The death toll in Iraq shows no signs of decreasing as the country suffered one of its deadliest months in April with 1,009 people killed, according to the country’s Interior Ministry.
Civilians were the biggest casualties with 881 deaths, while 128 law enforcement members were also killed. Terrorist attacks were the biggest cause of loss of life, with these attacks killing in the region of 750. During April, 1375 Iraqi’s were injured.
The figures could have been even higher but data from the restive region of Anbar in the west of the country was not included. The province borders Syria and has seen heavy fighting between government forces and Islamist terrorist groups.
Iraq has been torn by a new wave of violent attacks since April 2013, with the numbers of dead jumping to its highest levels since the worst of the country's sectarian bloodshed in 2006-2008.
8,868 people were killed in 2013, and 1,666 people died in the first three months of 2014 due to terrorist attacks or other acts of violence, according to UN statistics.
Independent filmmaker Sukant Chandan told RT that death squads are behind the increase violence in Iraq and they are funded by the Gulf States, which are backed by Western governments.
“Who is giving oxygen to the death squads? It is really the regimes based in London, Washington and Paris through the proxies in the Gulf monarchies. It is only yesterday that [Prime Minister Nouri] Maliki said that Qatar and Saudi Arabia are at war with Iraq through the death squads. So the Maliki government is in a terrible situation, particularly the people of Iraq are in an awful, traumatic situation,” Chandan said.
His comments are backed up by Iraqi Prime Minister Nouri Maliki who has accused Saudi Arabia and Qatar of declaring war on Iraq and supporting global terrorism. The Iraqi leader blamed the two countries for orchestrating the latest wave of bloody violence to hit Iraq this year.
In a heated attack on Iraq’s Sunni Gulf neighbors, Prime Minister Maliki leveled a number of accusations at Qatar and Saudi Arabia in an interview with France 24. He said both countries are supporting extreme sectarian groups within Iraq, with a view to destabilizing the country and are “attacking” Iraq through Syria.
“I accuse them of inciting and encouraging the terrorist movements.

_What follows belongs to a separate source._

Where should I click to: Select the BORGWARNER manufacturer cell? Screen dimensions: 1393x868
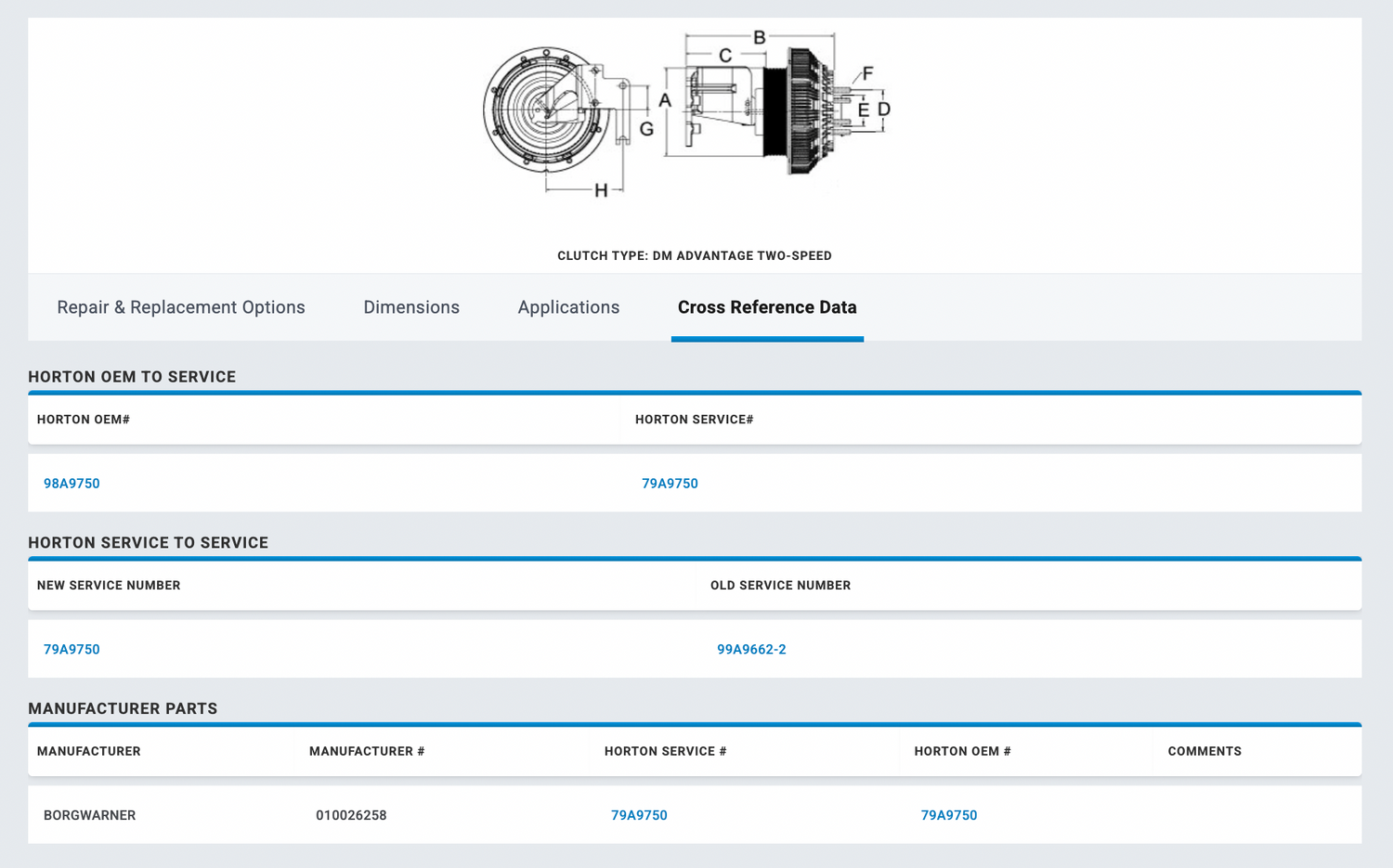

I accuse them of supporting them politically and in the media, of supporting them with money and by buying weapons for them,” Maliki told France 24.

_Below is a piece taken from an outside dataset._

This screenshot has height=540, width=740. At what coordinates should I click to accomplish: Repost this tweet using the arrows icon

Attacks have increased in recent weeks, with the first elections since the US withdrawal from the country set to take place. On Monday a suicide bomber killed at least 30 people and wounded at least 50 others at a Kurdish political rally in Khanaqin, 100 miles (140 km) northeast of Baghdad, Reuters reported.
In the western Mansour district of Baghdad, six police were killed and 16 others were wounded when a suicide attacker dressed as a police officer detonated explosives near the entrance of a school used as a polling station, according to police and medical sources.